Supplied data —
+===+
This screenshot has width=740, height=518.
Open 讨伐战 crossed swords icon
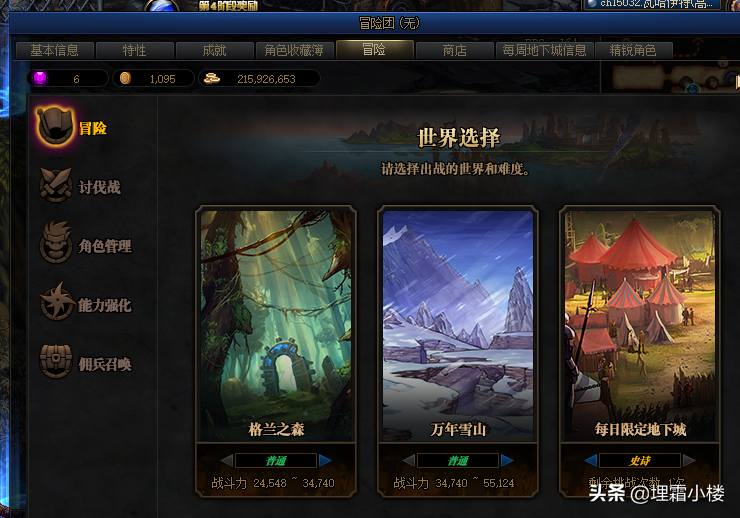coord(56,185)
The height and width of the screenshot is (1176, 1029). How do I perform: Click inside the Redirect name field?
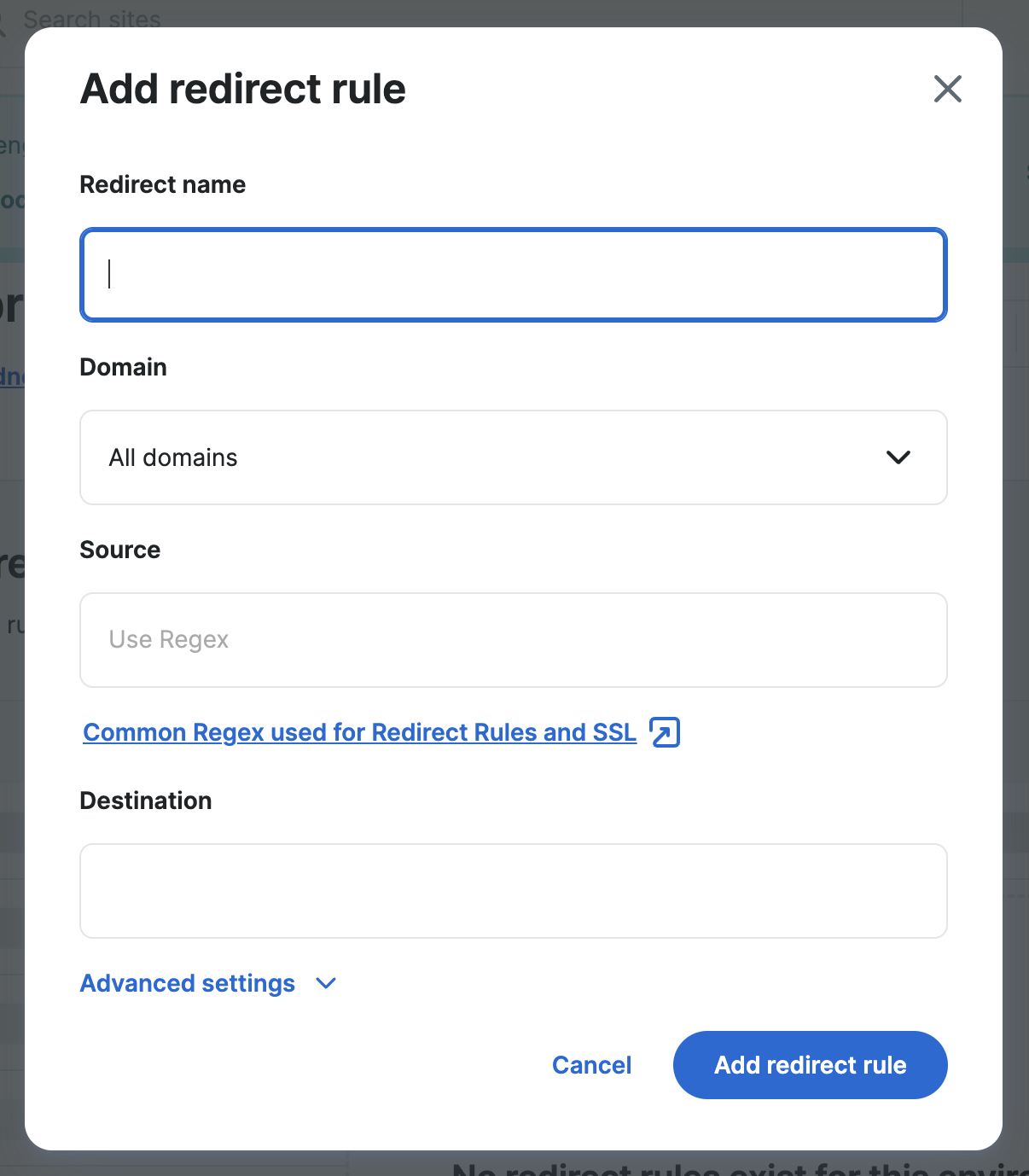pyautogui.click(x=513, y=275)
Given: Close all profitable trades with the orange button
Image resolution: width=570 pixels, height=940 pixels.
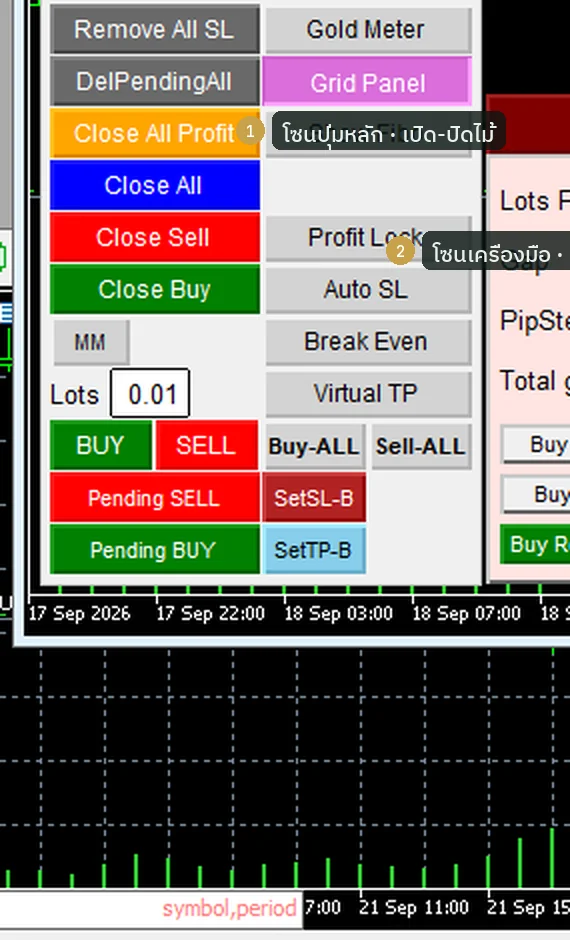Looking at the screenshot, I should [155, 134].
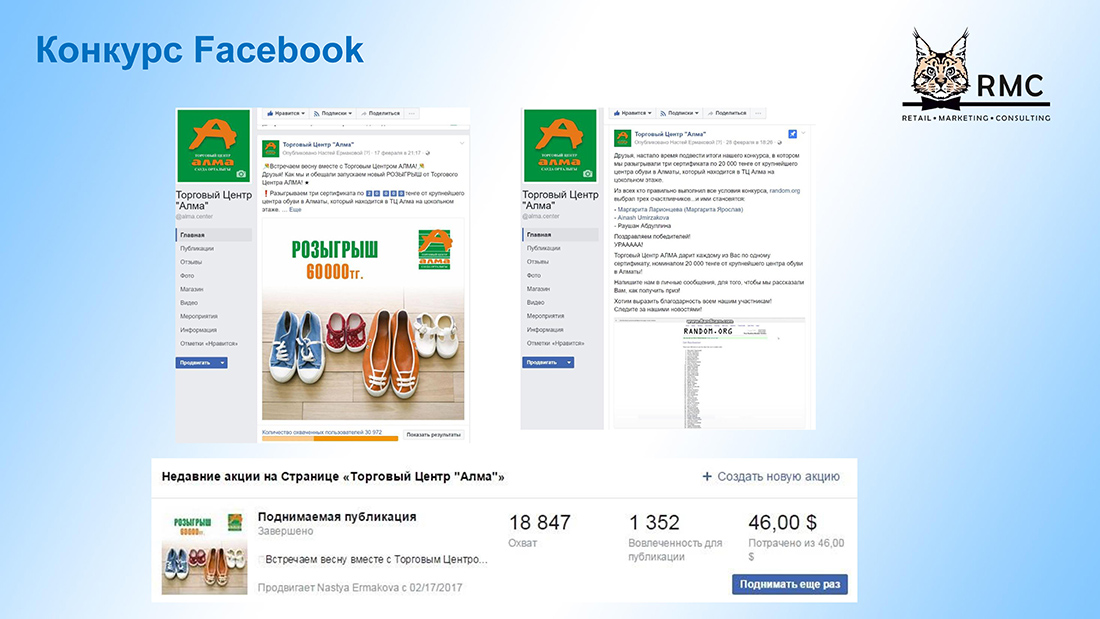Click the Поднимать еще раз button

(789, 584)
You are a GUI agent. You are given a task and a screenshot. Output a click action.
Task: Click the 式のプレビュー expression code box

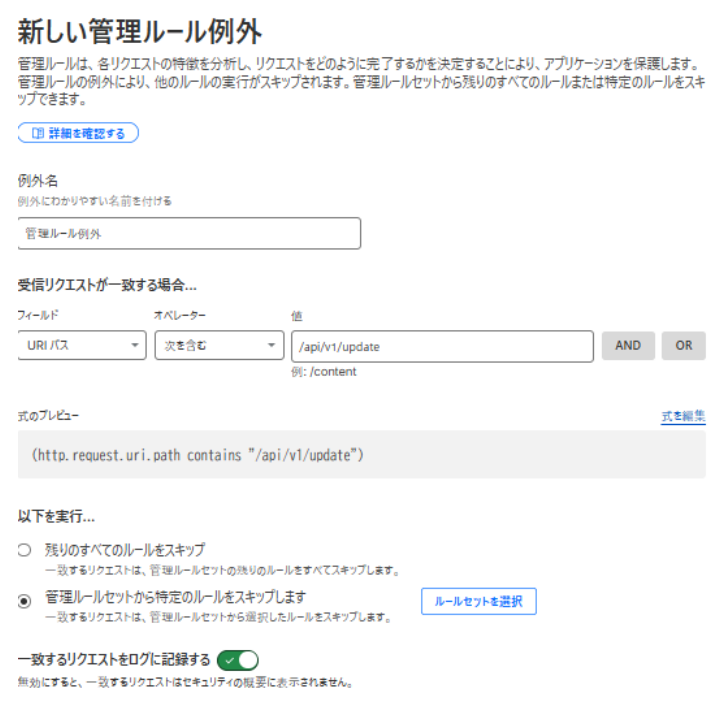click(361, 455)
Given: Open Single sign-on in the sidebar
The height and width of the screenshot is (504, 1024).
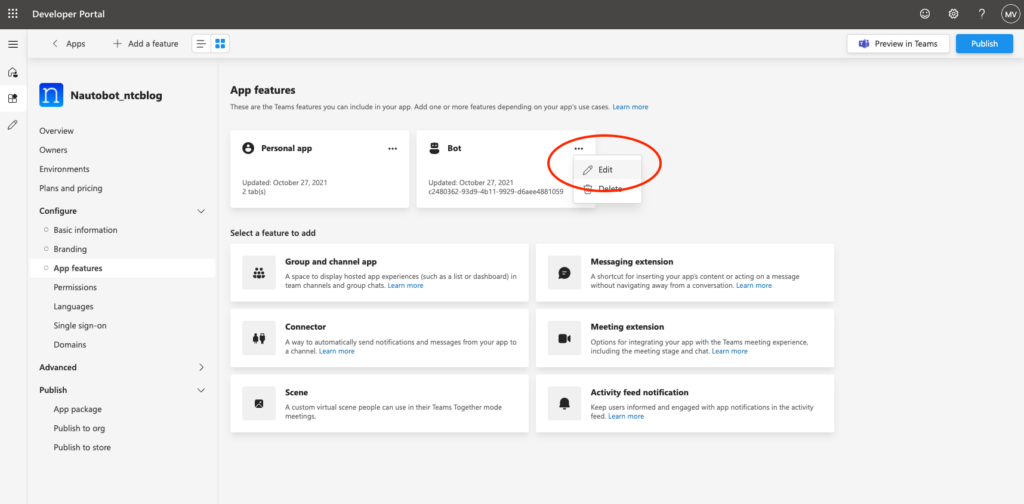Looking at the screenshot, I should pyautogui.click(x=80, y=325).
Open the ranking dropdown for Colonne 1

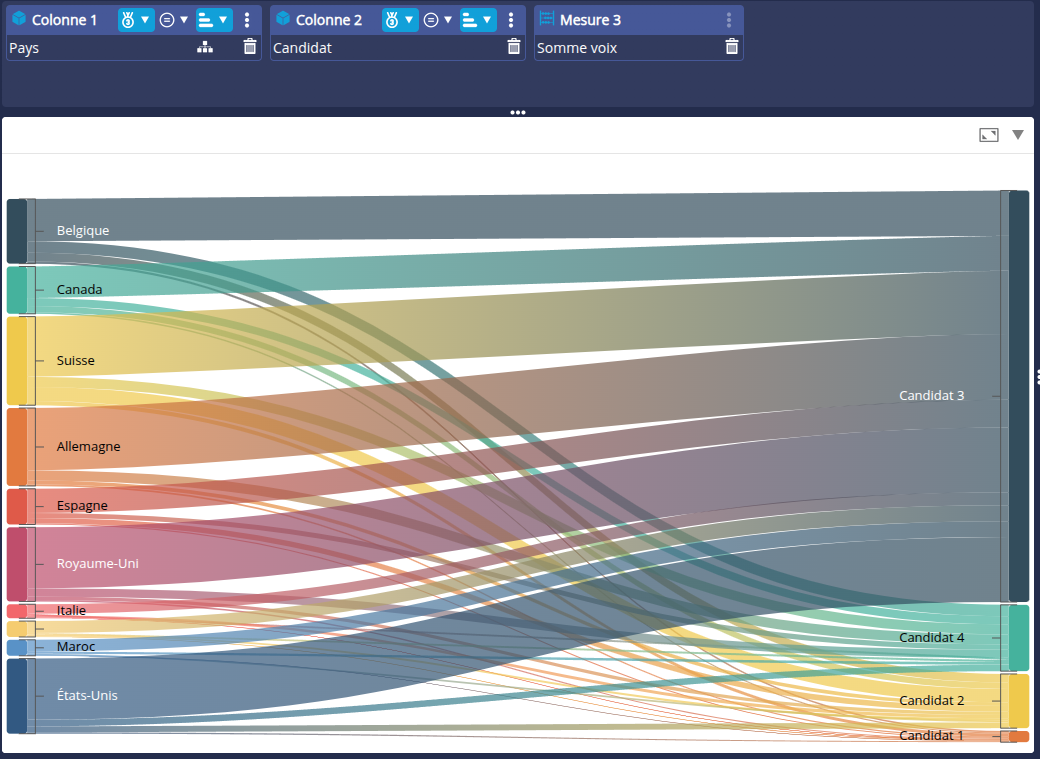144,20
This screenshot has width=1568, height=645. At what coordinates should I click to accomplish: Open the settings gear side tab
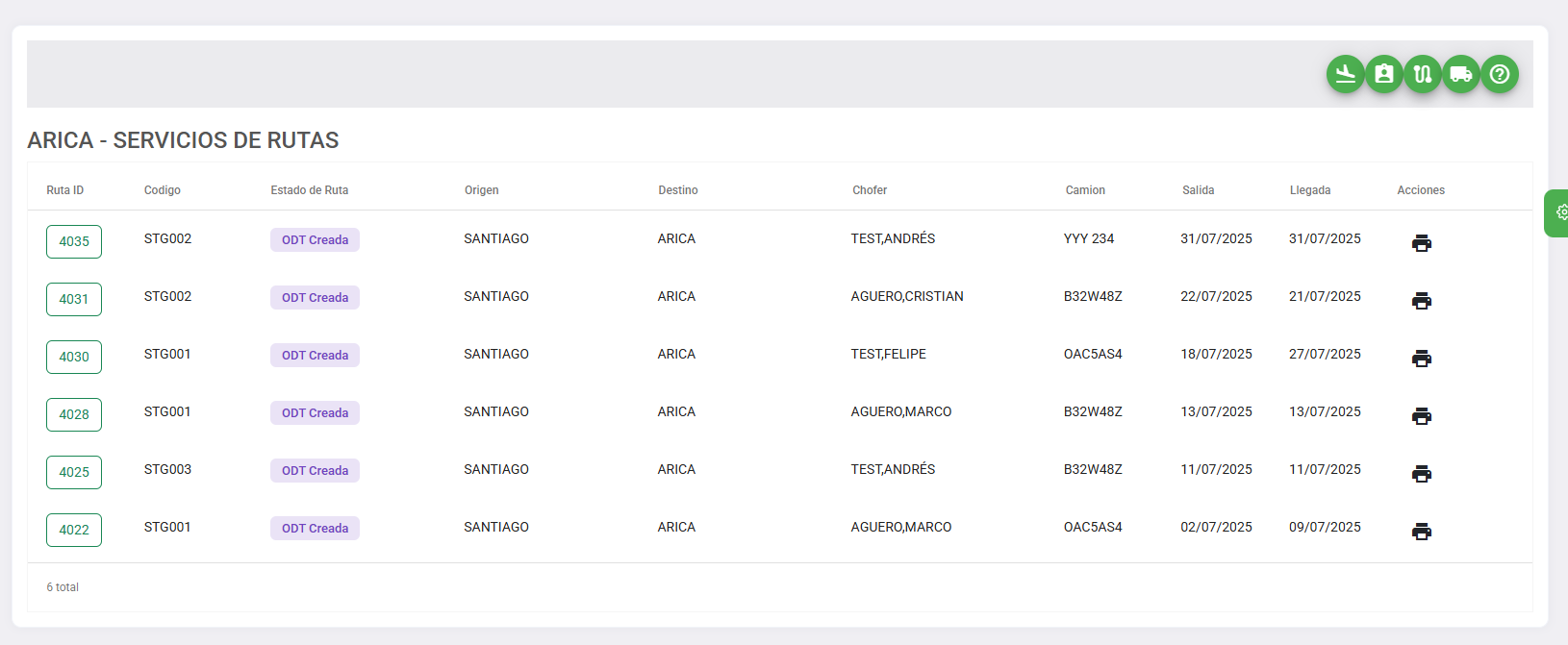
+===+
Search the data for the string "This" and copy every line where it appears.

Answer box —
This screenshot has width=740, height=518.
This screenshot has width=1568, height=645. At what coordinates should I click to accomplish: Open the settings gear side tab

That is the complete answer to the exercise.